There is plenty of evidence that shows us that default rates are terrifyingly high. On another related note, M. Pilon at the WSJ recently put out a piece about the fact that student loan debt rates were higher than credit card debt rates, and I think we can all connect the dots to what the means vis-a-vis default rates. Since I've been covering this material for a long time, carrying out my own research, and have now been in touch with thousands and thousands of debtors, this information comes as absolutely no surprise to me. Moreover, Tim Ranzetta has put out some solid evidence about the increase in default rates, too. Ranzetta refers to the WSJ in this post from 2009, and adds, "to provide some insight into how these default rates rise as the loans continue to age, the Department recently released cumulative lifetime default figures for the 2002 cohort which saw its overall cohort default rate rise from 5.2% at its first measurement point in 2003 to 11.5% five years later." There is also strong evidence that suggests that 1 in 3 Federal student loans are now in default. So I think it's safe to assume that the bubble has burst here.
On two separate occasions, a reader, who is clearly an insider, has decided to challenge my claim that their is indeed a student lending crisis. I've asked this person to discard their anonymity and have an open conversation with me either here or via email (if they were bold enough to send me emails revealing their actual identity, I would certainly keep that confidential).
On my post about Kelly Field's piece on student loan default rates at the Chronicle of Higher Education, they made this remark [truncated version]:
"Meanwhile, more recent rates of default and delinquency continue to decline (except on the high-risk non-federal loans to trade school students which continue to languish). Makes you wonder whether the 'awareness' of the powerful collection tools of the guaranty agencies, federally-guaranteed lenders and collection agencies promulgated by SLJ and others has 'backfired' by strengthening and reinforcing the old postsecondary [sic] system at all levels. It could also be that the vast majority of students and parents don't borrow more than they can handle (many still don't borrow at all), and the focus should be assisting the minority that has gotten in over its head."

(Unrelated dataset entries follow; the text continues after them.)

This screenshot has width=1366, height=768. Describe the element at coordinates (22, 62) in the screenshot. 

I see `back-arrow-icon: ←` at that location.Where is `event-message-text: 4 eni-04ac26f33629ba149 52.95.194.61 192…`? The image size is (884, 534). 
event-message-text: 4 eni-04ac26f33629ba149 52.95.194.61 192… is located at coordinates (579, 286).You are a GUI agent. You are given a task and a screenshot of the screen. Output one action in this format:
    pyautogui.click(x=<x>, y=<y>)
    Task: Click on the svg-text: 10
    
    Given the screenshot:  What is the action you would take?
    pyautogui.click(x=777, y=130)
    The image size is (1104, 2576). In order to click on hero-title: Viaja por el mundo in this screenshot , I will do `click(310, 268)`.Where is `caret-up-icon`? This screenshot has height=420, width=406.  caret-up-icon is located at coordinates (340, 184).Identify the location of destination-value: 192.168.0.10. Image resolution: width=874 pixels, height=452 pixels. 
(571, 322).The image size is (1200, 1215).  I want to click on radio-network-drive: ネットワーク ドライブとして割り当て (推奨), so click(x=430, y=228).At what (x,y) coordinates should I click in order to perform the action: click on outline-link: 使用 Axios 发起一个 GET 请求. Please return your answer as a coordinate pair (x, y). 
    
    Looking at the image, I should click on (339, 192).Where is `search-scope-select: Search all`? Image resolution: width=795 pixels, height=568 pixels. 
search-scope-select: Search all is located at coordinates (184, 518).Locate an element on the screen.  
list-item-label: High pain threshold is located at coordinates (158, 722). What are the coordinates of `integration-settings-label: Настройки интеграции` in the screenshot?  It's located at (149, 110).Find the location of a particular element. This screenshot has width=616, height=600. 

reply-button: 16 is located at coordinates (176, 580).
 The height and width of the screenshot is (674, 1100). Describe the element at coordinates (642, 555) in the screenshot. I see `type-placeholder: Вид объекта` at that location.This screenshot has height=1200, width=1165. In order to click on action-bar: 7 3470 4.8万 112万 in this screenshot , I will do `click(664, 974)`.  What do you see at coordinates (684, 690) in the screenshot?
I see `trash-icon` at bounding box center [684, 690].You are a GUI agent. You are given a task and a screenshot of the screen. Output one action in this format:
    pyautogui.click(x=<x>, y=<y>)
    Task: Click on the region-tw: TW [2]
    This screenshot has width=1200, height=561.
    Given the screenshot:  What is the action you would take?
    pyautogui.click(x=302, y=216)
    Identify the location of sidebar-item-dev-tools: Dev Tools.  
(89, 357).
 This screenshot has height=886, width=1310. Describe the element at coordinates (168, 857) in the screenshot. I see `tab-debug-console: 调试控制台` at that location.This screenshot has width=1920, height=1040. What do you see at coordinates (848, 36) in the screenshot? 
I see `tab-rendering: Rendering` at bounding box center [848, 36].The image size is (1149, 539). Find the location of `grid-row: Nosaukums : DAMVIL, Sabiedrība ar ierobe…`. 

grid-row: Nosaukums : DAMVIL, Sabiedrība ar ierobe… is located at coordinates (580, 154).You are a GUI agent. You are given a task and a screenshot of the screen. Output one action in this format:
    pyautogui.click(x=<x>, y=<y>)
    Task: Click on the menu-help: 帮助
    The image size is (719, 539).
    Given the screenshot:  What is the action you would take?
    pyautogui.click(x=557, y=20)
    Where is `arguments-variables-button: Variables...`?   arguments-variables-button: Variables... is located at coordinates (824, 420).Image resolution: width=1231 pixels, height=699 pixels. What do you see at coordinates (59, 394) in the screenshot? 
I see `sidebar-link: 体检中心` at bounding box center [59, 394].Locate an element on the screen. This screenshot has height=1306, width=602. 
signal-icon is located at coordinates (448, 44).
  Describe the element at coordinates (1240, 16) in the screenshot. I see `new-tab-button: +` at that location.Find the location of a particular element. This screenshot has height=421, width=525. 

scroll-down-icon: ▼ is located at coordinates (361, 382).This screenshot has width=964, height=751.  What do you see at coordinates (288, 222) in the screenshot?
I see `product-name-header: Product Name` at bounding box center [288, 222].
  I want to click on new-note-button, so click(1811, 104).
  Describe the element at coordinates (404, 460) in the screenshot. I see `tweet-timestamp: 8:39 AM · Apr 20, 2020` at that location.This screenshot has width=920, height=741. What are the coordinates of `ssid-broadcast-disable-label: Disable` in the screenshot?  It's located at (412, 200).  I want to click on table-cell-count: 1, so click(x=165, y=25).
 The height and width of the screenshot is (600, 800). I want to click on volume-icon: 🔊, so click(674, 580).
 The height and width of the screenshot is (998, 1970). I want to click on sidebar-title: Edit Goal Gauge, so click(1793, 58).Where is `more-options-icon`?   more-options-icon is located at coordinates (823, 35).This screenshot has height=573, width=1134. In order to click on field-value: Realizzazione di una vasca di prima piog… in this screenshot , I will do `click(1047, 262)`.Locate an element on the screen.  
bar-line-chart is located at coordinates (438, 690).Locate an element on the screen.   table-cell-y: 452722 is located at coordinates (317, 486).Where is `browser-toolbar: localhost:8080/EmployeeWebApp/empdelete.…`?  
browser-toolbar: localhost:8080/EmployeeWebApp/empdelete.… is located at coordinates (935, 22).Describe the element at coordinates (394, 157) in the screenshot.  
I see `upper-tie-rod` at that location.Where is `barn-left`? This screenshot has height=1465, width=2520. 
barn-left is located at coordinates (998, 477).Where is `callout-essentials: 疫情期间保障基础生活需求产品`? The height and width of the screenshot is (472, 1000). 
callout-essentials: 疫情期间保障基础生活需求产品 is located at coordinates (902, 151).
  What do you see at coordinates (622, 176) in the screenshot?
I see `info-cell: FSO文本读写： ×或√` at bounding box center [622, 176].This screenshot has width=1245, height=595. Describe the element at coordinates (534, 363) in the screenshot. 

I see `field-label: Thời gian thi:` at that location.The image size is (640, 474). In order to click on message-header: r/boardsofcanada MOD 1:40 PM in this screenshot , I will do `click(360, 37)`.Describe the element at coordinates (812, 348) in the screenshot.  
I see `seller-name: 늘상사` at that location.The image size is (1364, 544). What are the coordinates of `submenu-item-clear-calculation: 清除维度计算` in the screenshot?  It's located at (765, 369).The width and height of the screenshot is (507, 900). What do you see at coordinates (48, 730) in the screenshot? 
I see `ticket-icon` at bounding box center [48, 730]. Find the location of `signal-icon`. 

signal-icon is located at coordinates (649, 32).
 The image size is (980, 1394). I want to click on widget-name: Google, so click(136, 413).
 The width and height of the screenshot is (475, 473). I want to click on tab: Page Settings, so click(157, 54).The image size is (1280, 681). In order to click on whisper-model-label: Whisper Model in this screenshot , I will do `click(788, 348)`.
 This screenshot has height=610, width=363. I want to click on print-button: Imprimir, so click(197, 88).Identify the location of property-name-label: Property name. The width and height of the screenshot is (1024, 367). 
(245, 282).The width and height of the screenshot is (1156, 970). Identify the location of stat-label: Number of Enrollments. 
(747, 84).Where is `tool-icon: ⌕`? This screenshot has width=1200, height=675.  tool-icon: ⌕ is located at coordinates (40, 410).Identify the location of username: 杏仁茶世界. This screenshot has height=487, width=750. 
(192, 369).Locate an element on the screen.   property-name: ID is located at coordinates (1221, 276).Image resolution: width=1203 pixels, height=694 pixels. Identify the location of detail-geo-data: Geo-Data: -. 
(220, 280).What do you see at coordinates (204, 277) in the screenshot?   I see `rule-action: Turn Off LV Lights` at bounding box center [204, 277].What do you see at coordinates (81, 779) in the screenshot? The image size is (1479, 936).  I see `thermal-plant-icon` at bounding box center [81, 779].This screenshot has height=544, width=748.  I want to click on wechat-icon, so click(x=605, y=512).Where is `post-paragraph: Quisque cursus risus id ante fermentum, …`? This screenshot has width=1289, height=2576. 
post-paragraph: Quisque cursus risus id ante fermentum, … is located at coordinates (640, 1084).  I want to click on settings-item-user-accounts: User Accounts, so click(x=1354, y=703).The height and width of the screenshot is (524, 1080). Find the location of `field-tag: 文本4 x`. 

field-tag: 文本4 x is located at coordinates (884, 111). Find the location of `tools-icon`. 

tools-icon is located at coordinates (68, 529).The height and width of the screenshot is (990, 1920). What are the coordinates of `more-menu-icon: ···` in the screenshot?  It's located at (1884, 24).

At this point, I am not sure if the reader is agreeing or disagreeing with me. It is safe to assume that they are taking a jab at me as well as another advocate for student debtors. Regardless of their take on my work, they are clearly claiming that defaults are on the decline. In the short post I wrote about M. Pilo the reader, and I'm presuming it's the same person, because the language and tone are similar in both remarks, wrote:
"Educational loan total balances are actually over $900 billion. Oh well, a reporter facing a deadline meets a garrulous but error-prone pundit: results are predictable.
Another one-sided story. Most students don’t borrow, and for the vast majority who do borrow, the debt is quite manageable. Oh well, I guess an article about a borrower paying $150 per month for several years is too boring for the newly-chic WSJ . . ."
I am not aware of defaults or delinquencies going down recently in any sector. In addition, if such information is available, perhaps this reader, who's clearly in the know, would be willing to submit it to me, so that I could publish it. Moreover, this commenter then separates out the for-profit sector.
Here's what I had to say to them, too: "Provide me with the evidence that debt is quite manageable. I don't buy it. On that note, I will be sending your comments to two contacts I have in the Dept. of Education. I'd like to see proof of this claim."
Until they show me the numbers, I ain't buying these claims.